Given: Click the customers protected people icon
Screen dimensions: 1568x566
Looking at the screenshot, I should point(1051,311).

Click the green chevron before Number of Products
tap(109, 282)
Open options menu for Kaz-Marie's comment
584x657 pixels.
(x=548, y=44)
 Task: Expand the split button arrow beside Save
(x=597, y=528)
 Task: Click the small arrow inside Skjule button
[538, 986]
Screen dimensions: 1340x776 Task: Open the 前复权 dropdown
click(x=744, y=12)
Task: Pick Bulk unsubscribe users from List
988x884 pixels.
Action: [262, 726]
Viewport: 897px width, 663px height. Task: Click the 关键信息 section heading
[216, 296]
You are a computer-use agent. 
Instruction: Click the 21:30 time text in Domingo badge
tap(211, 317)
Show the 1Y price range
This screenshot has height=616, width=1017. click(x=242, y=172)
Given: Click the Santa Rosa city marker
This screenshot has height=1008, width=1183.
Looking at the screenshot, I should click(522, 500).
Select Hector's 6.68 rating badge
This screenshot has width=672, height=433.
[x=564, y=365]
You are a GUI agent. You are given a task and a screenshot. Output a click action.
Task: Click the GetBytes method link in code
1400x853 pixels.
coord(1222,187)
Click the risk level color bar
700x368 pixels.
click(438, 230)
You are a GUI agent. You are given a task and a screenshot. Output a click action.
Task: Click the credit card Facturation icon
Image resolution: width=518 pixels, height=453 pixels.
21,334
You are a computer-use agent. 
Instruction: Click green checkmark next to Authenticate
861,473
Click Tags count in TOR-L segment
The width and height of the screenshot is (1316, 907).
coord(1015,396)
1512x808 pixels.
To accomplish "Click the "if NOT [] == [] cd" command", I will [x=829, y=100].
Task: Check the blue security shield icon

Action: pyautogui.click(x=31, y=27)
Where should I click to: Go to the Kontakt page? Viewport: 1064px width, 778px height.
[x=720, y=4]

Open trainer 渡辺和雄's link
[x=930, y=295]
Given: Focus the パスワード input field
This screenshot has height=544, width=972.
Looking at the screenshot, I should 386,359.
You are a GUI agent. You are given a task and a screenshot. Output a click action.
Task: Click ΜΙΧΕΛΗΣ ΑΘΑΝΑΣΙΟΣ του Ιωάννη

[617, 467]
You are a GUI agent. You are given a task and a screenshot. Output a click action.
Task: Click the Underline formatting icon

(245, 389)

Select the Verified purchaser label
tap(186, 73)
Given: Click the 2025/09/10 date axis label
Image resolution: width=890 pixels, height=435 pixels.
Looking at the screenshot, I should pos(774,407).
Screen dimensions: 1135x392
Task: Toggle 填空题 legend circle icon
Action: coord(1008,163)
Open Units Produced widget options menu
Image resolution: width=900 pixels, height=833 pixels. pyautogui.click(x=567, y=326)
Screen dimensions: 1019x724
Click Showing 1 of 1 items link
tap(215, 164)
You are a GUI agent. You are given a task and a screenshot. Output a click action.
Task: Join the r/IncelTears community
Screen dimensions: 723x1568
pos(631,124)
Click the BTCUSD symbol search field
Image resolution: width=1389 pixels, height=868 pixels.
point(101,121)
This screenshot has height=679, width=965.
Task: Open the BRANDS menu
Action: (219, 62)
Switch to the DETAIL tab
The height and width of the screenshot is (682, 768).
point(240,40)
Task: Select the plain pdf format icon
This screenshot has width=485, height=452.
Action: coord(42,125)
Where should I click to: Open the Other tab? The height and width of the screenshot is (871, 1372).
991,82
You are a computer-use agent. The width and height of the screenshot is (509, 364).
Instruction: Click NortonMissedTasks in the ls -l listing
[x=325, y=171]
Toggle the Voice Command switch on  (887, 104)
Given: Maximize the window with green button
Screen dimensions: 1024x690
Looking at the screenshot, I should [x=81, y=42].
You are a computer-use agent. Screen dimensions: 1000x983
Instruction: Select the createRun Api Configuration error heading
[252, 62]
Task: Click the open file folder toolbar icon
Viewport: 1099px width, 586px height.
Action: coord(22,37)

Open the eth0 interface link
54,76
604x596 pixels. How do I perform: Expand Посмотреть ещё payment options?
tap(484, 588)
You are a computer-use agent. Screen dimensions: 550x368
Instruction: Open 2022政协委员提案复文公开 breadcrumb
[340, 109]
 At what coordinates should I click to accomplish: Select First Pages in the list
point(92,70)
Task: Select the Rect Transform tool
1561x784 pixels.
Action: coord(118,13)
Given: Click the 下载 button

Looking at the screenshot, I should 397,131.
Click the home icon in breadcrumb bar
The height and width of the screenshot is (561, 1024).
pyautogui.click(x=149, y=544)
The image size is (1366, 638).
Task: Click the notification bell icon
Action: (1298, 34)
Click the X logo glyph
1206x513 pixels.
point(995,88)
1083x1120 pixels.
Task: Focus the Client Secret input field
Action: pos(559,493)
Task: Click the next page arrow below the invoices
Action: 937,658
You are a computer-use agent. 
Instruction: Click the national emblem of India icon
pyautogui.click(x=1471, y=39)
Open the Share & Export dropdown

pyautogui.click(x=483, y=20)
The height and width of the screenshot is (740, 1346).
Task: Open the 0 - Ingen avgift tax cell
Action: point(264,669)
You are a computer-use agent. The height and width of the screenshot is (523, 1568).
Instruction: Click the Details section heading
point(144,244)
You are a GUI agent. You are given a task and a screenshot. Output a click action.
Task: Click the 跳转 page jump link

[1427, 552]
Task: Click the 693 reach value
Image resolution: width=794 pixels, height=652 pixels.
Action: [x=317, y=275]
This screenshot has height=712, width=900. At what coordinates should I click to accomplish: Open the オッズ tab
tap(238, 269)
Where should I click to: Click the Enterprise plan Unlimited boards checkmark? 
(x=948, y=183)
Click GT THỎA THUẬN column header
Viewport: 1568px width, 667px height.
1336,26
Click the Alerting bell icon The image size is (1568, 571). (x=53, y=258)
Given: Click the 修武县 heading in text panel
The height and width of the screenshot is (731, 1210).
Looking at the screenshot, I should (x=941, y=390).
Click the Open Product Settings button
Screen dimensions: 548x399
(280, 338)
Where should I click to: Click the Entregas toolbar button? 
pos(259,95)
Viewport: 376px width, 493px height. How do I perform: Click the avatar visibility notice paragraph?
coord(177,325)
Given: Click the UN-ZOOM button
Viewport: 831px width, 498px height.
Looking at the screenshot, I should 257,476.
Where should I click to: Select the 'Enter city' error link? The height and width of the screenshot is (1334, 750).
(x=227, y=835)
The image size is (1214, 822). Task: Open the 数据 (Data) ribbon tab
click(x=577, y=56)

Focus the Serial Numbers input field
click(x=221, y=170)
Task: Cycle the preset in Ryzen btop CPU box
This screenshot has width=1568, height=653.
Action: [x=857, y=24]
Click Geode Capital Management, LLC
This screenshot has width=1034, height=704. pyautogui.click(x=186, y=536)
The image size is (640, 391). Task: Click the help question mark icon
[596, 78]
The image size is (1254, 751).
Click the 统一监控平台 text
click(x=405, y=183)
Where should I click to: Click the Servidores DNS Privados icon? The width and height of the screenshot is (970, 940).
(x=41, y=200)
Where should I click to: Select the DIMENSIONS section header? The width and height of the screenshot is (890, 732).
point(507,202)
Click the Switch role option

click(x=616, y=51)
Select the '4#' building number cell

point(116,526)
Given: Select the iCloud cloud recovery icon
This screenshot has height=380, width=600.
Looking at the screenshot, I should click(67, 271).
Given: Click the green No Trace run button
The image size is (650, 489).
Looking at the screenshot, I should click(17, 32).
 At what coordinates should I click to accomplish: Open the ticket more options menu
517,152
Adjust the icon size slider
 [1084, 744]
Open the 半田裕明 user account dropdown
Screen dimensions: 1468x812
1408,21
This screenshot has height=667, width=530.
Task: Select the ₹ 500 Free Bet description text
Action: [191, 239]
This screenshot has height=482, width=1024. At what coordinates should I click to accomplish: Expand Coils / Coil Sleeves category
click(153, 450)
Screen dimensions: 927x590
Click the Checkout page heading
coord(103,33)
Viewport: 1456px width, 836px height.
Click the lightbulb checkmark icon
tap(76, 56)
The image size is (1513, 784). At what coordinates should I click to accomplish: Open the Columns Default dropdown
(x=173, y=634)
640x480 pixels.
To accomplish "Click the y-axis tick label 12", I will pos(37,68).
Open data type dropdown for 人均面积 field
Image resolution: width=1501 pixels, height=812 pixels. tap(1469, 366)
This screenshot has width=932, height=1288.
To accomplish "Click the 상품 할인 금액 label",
**********
Work out how many lines in the entries above include the word "will". Respond with only the number.

2